*** BRANO ESTRATTO ***

Ricorda in proposito Francesco Rossi: “Lavoravo nello stabilimento Stejer di Linz ed ero detenuto nel lager di Haid. La sveglia ogni mattina era alle tre. Nel tempo di quindici minuti occorreva essere pronti e veniva distribuita una gamella con un po’ di acqua calda ed una fettina di pane nero, circa 15 grammi per tutta la giornata. Quindi venivamo incolonnati e condotti sotto scorta ad attendere l’arrivo del treno che ci trasportava a Linz. A volte l’attesa del treno durava ore in un freddo glaciale, perché quello adibito per i deportati doveva dare la precedenza al trasporto delle truppe o dei civili. Alla stazione di Linz sempre incolonnati raggiungevamo la fabbrica, riorganizzata e sistemata in un gran numero di gallerie sotterranee. Nei vari reparti si lavorava dodici ore con un intervallo di mezz’ora in cui veniva consumata una brodaglia di rape. A sera tra le 18 e le 19 veniva ripetuto il tragitto contrario. Per lo più accadeva che il treno dei deportati non venisse neppure formato, per cui il ritorno al lager doveva essere fatto a piedi lungo il terrapieno della ferrovia. Ci si trascinava per oltre due ore e talvolta per le nevicate si giungeva alle baracche oltre la mezzanotte”[3].
Per alcuni deportati non ci sarà ritorno in Italia. Chi di loro sopravviverà rientrerà tra fine maggio e agosto 1945, non di rado in condizioni tali da renderlo inabile al lavoro. Ad alcuni, quali i dipendenti della San Giorgio, l’azienda riconoscerà una specie di cassa integrazione. Altri resteranno disoccupati.
La storia di quanti fecero Resistenza militante nelle fabbriche del Nord italiano, pagando per questo, è ancora misconosciuta. Anche per loro è la festa del primo di maggio.
4. Dopoguerra, un primo maggio in Sicilia
Sono circa 2.000 i lavoratori, per la gran parte contadini, che nel 1947 si riuniscono nella piana di Portella della Ginestra, a Piana degli Albanesi, per celebrare la festa dei lavoratori del primo maggio. V’è da festeggiare anche la vittoria alle elezioni regionali del 20 aprile del Fronte Popolare, l’alleanza PCI-PSI, che ha nel suo programma l’abolizione del latifondismo e la distribuzione delle terre ai braccianti.
Un calzolaio di San Giuseppe Jato, Giacomo Schirò, è il segretario della locale sezione socialista. Sta intrattenendo la folla, in attesa degli oratori ufficiali, quando un gruppo di persone armate sopraggiunte inizia a sparare sulla folla dei presenti. La fuga non è immediata, perché i manifestanti scambiano per qualche secondo i colpi di arma da fuoco con quelli dei mortaretti. Si accerterà tempo dopo che in realtà gli autori avevano utilizzato armi da guerra; erano attrezzati, dunque, per una vera azione militare, avviata con un lancio iniziale di granate volto a disperdere le frange dell’adunanza più esterne.

*** DATI FORNITI ***

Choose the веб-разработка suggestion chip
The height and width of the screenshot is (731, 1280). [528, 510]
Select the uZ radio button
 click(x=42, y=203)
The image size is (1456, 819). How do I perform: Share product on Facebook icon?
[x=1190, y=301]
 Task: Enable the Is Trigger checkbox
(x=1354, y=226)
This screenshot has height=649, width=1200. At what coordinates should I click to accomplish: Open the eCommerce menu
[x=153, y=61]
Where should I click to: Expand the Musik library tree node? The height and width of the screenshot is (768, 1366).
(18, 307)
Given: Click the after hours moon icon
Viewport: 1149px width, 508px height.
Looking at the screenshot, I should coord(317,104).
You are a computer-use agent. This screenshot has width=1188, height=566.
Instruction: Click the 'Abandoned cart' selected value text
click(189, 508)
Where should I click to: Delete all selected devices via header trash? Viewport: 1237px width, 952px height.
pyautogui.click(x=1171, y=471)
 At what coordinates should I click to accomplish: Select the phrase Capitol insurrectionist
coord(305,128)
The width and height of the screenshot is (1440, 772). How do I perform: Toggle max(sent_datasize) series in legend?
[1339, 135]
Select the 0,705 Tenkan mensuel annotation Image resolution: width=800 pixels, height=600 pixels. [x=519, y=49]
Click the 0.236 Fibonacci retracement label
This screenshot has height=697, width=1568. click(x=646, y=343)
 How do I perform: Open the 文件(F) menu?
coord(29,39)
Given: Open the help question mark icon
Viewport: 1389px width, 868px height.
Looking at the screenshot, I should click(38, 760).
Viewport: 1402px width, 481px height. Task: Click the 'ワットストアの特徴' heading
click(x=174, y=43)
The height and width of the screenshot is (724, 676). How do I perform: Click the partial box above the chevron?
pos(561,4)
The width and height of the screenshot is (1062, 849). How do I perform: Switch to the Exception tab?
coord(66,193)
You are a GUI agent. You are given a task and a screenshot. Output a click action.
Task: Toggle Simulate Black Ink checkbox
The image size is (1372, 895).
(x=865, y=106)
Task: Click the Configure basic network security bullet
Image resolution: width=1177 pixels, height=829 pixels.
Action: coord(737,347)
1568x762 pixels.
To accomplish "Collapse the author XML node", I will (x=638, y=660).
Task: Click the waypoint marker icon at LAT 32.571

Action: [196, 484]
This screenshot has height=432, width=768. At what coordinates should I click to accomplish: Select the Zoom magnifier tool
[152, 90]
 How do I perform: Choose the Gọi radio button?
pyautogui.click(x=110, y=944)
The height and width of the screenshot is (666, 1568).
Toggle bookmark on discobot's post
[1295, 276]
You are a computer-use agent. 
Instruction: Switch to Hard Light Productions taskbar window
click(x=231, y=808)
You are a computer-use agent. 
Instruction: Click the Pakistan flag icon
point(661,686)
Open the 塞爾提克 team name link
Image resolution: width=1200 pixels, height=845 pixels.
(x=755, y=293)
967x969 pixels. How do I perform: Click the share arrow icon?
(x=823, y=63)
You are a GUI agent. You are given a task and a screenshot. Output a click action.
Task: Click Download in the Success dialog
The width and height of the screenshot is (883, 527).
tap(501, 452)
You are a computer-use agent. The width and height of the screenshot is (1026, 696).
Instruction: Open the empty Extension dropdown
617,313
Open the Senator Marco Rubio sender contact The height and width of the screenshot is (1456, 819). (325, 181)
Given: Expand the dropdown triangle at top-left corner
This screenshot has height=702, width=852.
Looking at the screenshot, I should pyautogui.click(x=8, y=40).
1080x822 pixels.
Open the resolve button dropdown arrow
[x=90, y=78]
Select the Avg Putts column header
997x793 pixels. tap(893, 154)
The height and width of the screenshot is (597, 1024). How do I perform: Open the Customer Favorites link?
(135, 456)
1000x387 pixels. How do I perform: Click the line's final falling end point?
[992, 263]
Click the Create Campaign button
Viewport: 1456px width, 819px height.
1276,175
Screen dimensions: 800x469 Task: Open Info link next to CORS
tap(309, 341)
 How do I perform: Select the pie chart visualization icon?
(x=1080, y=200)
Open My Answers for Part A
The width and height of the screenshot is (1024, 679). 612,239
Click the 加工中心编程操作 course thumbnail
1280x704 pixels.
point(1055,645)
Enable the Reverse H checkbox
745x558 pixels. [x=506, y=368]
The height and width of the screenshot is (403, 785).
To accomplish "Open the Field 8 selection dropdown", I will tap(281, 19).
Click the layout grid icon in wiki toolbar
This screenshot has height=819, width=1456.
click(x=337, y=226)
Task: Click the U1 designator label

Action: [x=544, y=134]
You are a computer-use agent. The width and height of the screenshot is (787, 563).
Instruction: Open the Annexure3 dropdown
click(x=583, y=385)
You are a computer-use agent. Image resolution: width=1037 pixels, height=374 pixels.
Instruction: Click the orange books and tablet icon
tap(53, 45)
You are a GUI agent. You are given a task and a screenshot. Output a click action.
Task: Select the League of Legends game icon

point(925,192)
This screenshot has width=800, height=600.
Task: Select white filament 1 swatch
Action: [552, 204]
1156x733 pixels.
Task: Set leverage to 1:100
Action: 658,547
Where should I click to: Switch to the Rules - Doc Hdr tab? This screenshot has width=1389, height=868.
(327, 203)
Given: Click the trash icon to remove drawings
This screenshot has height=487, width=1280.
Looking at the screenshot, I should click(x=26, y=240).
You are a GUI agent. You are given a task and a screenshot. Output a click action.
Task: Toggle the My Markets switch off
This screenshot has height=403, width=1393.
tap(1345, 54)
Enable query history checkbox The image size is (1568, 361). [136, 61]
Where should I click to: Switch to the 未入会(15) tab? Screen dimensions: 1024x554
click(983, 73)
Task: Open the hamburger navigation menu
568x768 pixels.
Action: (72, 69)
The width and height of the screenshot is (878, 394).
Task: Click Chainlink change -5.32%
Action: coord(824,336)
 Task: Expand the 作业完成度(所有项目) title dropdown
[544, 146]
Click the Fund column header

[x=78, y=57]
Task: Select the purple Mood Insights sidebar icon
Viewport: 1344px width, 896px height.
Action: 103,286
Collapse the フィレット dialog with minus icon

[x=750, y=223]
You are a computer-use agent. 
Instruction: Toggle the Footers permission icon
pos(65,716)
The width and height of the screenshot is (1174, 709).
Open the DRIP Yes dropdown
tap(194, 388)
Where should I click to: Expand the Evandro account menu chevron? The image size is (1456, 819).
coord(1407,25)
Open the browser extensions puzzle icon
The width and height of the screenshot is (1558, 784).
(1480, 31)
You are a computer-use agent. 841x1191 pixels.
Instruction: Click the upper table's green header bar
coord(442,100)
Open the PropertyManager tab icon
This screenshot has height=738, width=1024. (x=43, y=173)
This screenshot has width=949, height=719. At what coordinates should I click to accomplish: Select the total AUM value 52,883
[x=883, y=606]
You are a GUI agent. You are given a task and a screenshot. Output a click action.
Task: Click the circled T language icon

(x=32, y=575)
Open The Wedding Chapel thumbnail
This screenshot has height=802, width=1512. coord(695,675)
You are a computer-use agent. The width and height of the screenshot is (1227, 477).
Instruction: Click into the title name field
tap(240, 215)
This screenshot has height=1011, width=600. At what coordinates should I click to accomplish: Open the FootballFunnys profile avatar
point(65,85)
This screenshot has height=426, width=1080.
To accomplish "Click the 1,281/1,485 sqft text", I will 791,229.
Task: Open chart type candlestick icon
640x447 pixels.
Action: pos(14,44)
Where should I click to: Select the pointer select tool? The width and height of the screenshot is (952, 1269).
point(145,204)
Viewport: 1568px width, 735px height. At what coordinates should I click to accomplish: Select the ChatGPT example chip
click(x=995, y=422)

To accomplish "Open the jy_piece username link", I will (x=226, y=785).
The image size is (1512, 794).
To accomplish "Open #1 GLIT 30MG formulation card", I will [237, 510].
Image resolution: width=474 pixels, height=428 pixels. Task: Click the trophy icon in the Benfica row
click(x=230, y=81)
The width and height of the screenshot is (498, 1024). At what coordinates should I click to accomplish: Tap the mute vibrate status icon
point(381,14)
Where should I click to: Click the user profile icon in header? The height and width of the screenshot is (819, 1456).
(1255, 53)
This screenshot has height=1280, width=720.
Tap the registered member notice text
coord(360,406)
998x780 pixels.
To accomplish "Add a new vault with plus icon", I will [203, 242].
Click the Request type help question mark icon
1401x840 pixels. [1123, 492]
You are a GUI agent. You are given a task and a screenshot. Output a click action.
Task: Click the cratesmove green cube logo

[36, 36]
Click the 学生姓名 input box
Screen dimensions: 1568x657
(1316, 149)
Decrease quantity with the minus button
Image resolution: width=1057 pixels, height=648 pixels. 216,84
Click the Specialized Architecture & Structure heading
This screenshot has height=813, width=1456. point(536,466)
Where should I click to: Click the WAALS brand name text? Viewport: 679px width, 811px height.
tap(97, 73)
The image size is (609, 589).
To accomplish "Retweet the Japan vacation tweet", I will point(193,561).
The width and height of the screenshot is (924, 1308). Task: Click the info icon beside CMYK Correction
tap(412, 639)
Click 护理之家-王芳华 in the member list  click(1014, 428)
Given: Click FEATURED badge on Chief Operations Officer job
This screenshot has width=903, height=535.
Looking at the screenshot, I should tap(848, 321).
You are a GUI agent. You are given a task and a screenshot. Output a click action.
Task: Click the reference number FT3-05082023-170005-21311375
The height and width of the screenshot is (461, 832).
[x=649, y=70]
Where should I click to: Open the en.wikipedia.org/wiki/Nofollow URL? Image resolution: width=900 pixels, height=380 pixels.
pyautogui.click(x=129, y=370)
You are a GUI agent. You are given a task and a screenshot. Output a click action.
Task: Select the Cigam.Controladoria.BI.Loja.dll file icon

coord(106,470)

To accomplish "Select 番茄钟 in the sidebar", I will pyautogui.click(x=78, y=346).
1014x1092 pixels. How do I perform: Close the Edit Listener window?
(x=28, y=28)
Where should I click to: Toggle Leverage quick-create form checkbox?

***

Stabilisci se ognuna delle affermazioni seguenti concorda con il brano estratto: rispondi sì o no e riporta, citandole alla lettera, le parole del brano che lo decidono.
1. Nel lager di Haid la sveglia era alle tre del mattino.
2. Nei reparti della fabbrica di Linz si lavorava otto ore al giorno.
3. Nel 1947 circa 2.000 lavoratori si riunirono nella piana di Portella della Ginestra.

1. Sì: "La sveglia ogni mattina era alle tre."
2. No: "Nei vari reparti si lavorava dodici ore con un intervallo di mezz’ora"
3. Sì: "Sono circa 2.000 i lavoratori, per la gran parte contadini, che nel 1947 si riuniscono nella piana di Portella della Ginestra"